[Data shown — start]

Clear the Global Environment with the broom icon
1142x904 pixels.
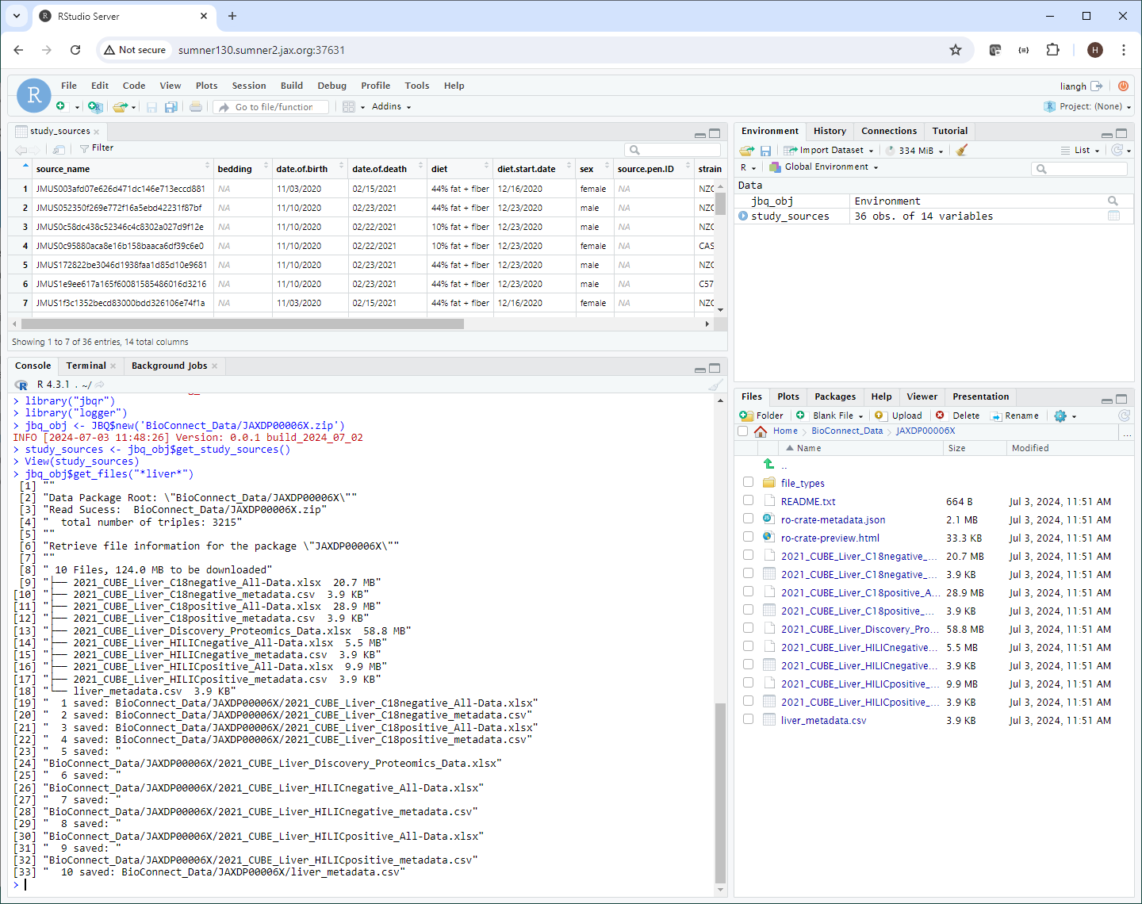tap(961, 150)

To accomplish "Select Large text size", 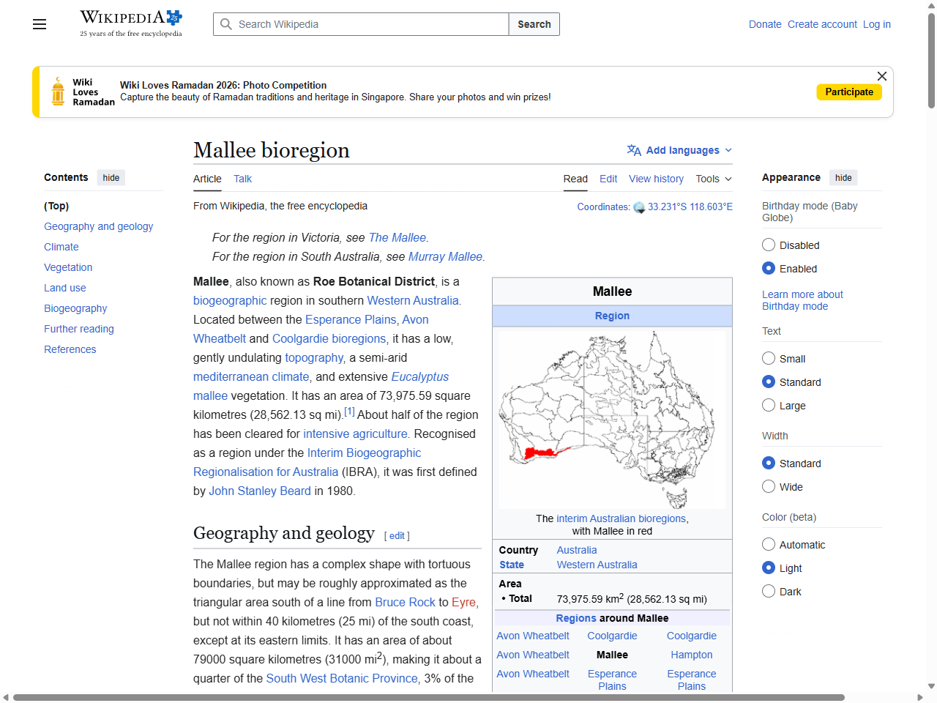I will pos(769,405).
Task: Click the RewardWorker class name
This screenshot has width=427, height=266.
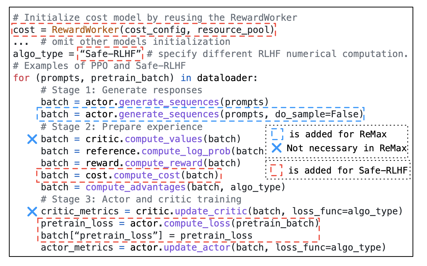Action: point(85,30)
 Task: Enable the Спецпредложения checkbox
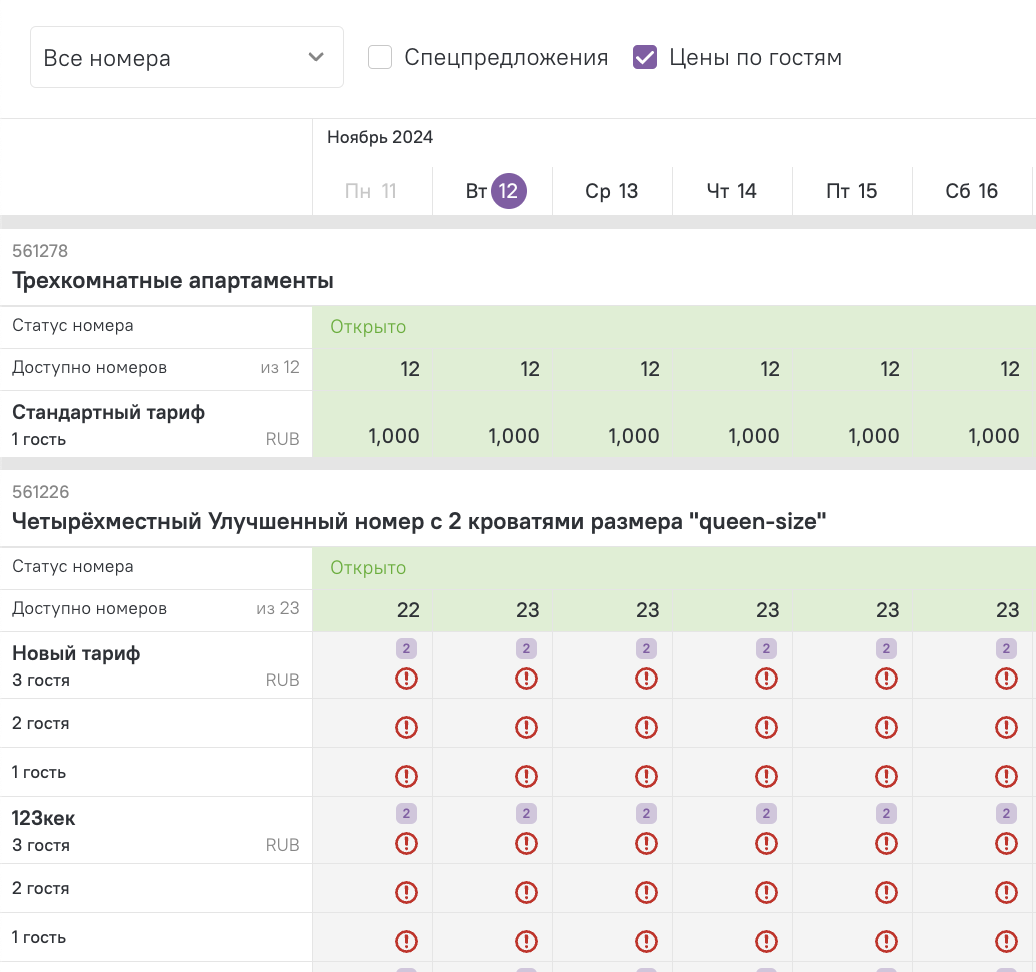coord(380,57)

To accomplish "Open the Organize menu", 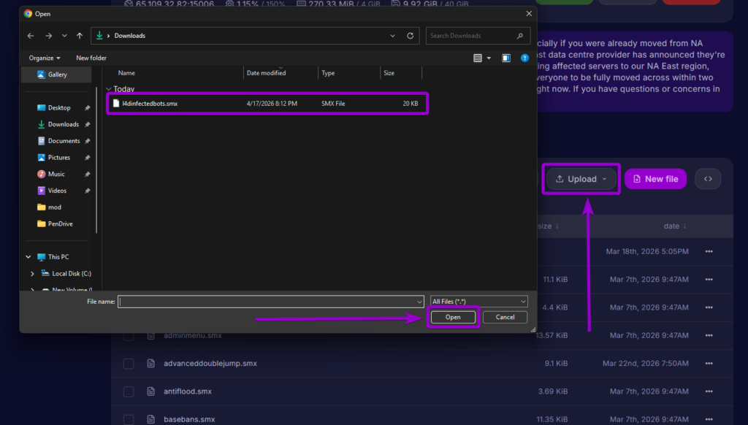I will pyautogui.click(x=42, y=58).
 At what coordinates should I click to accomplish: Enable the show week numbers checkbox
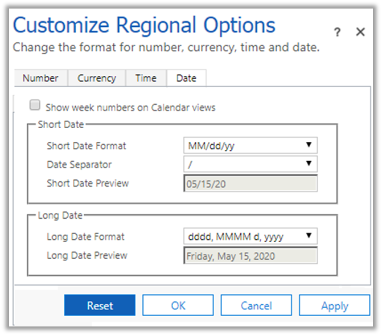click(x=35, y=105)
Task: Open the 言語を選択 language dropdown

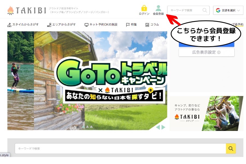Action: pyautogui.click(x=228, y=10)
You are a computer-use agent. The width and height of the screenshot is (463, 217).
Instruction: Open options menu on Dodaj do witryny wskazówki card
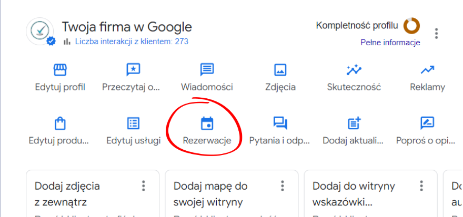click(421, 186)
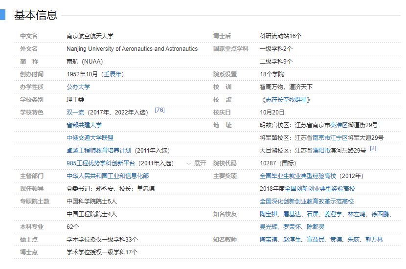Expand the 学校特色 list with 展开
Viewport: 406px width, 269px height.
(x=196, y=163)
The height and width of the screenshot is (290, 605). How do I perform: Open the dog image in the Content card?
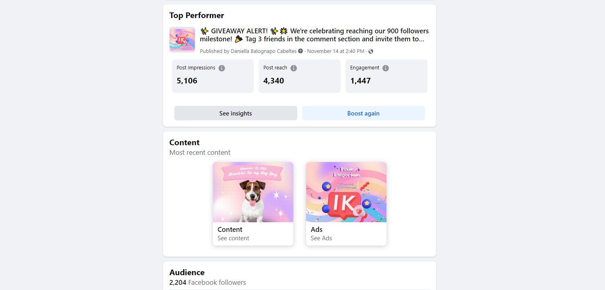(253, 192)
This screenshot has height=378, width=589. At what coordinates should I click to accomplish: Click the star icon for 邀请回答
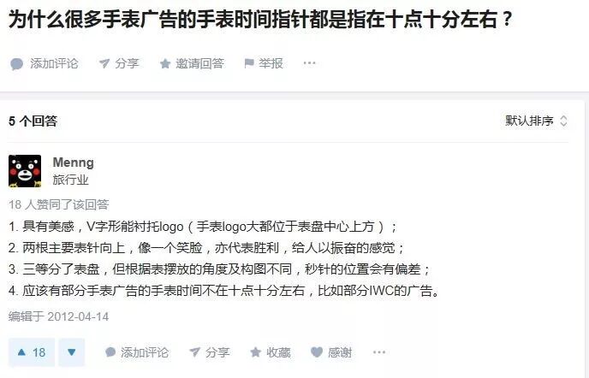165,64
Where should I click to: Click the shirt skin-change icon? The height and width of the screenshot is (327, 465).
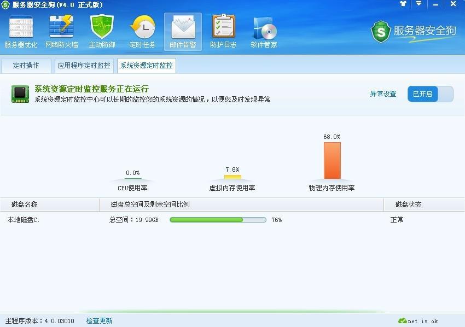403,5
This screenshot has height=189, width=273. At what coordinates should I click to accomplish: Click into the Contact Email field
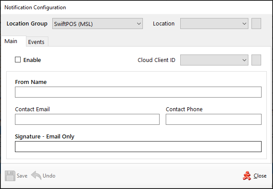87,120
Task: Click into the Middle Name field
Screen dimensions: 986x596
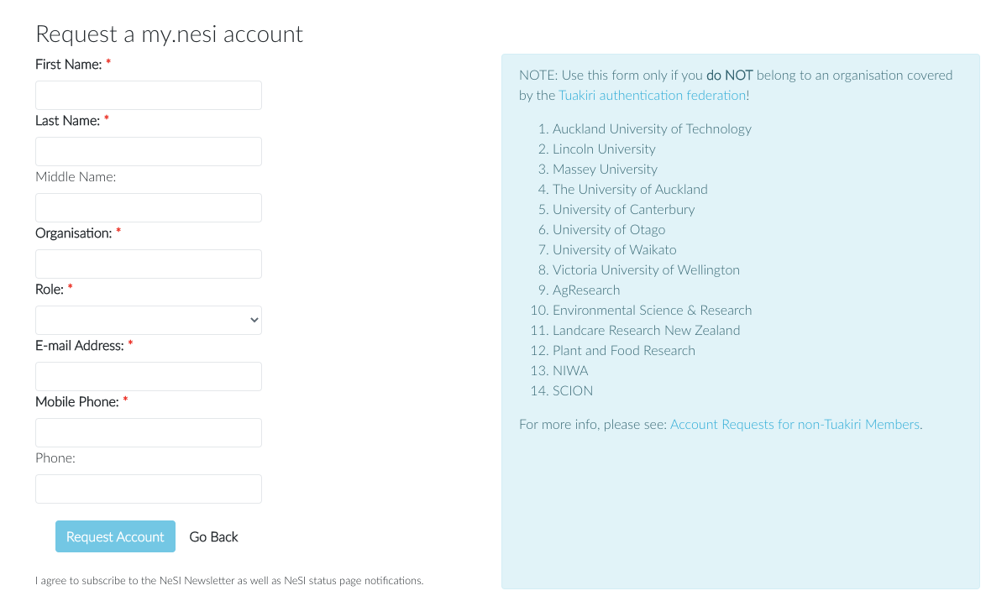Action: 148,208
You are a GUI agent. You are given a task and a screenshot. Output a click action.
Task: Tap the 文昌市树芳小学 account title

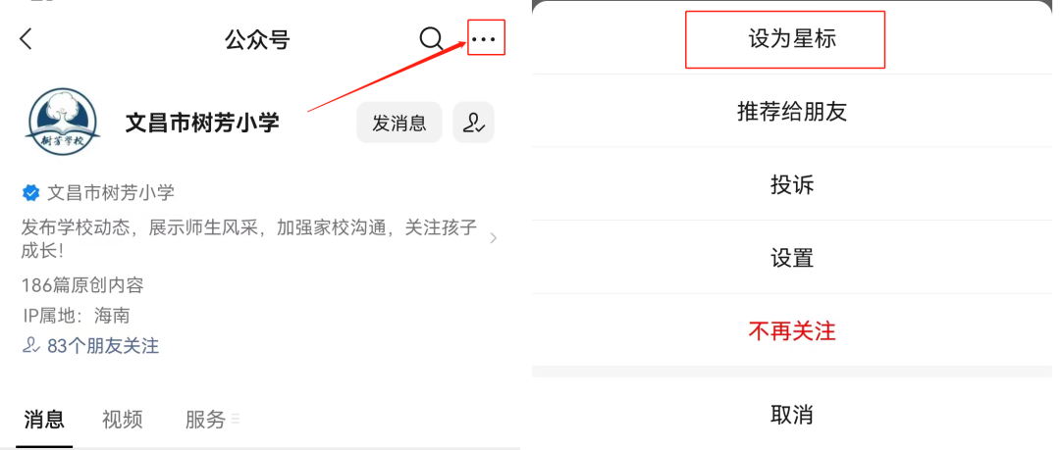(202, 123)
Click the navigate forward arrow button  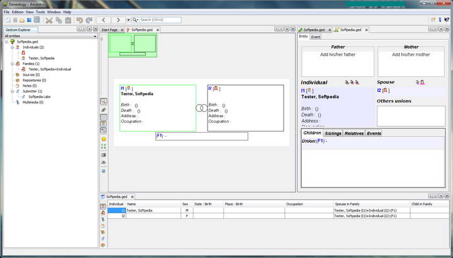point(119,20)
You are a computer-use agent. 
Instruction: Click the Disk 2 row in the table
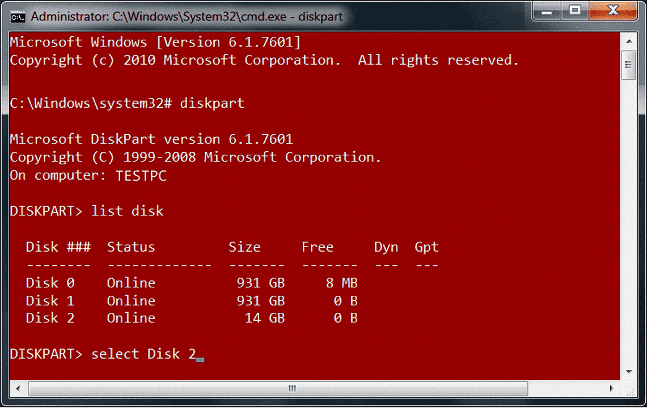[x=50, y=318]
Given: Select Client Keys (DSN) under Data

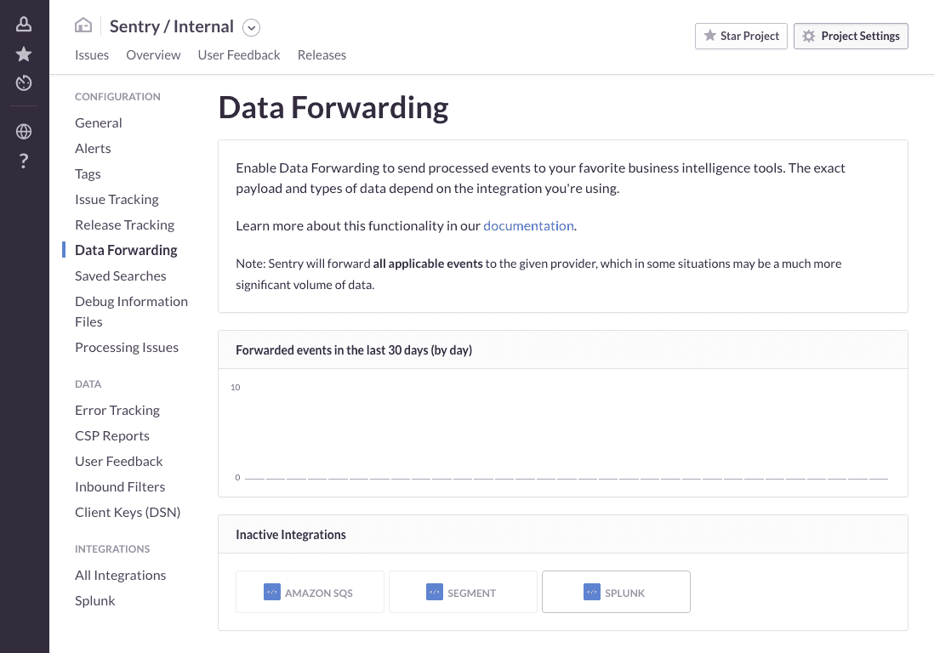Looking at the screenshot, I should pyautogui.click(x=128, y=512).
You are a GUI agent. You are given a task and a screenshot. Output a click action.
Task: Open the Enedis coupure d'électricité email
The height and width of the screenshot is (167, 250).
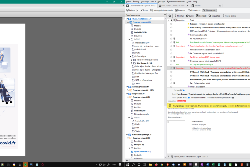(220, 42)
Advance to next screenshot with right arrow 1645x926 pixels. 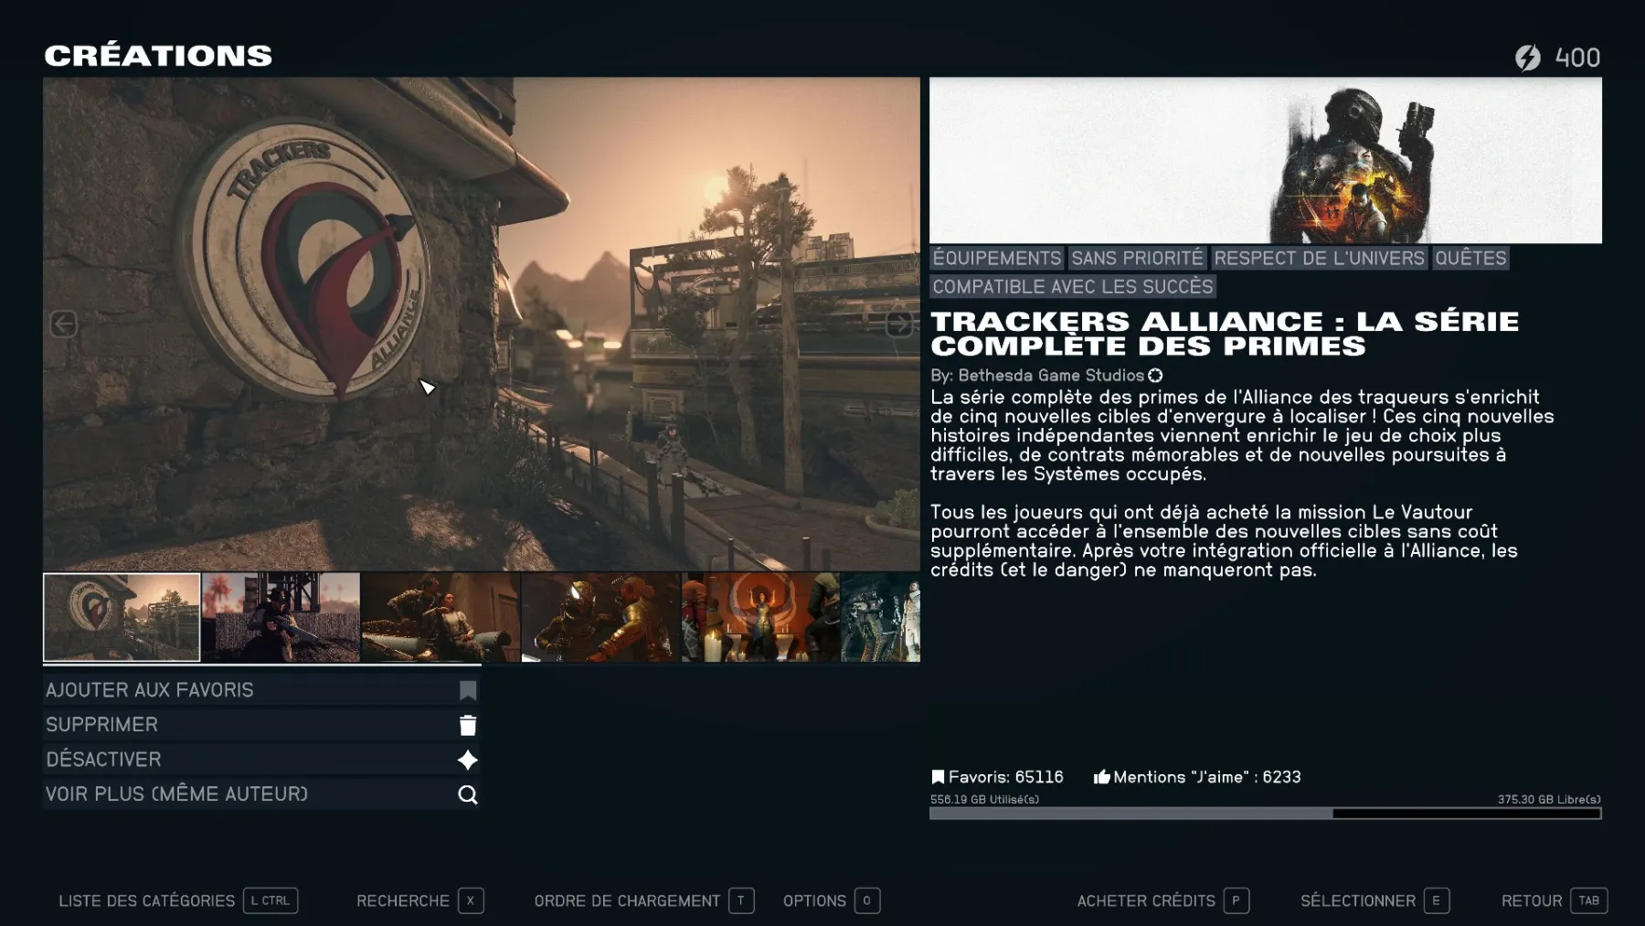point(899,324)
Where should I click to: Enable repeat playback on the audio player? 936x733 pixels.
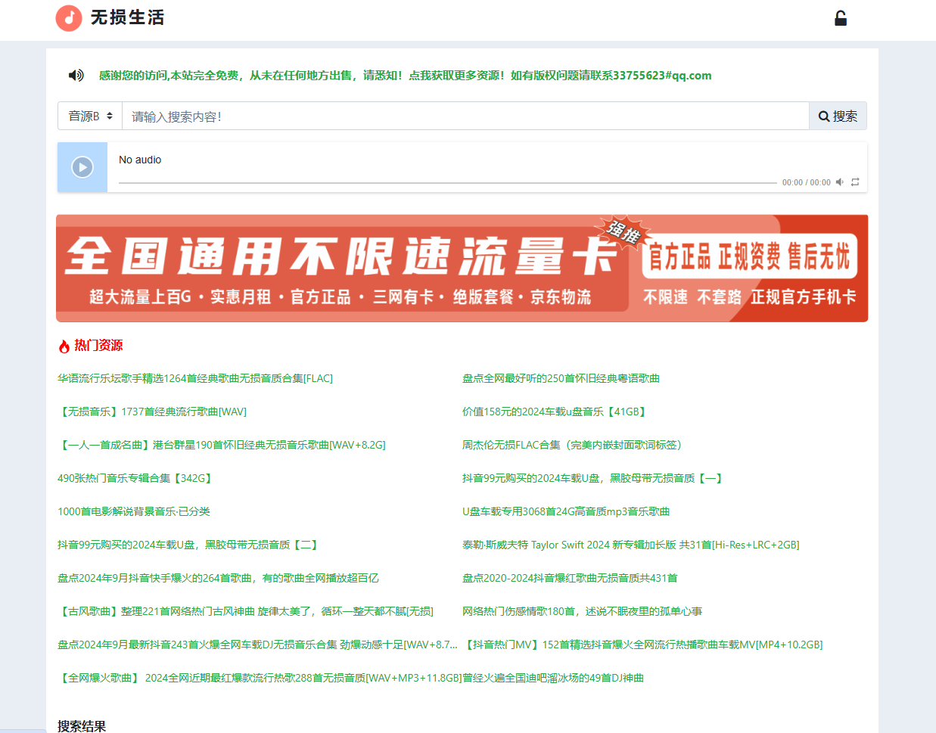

[Data shown — finish]

### What you will do
In the entries above, how many lines hold the word "computer"? Answer with the number only.

### Task output
2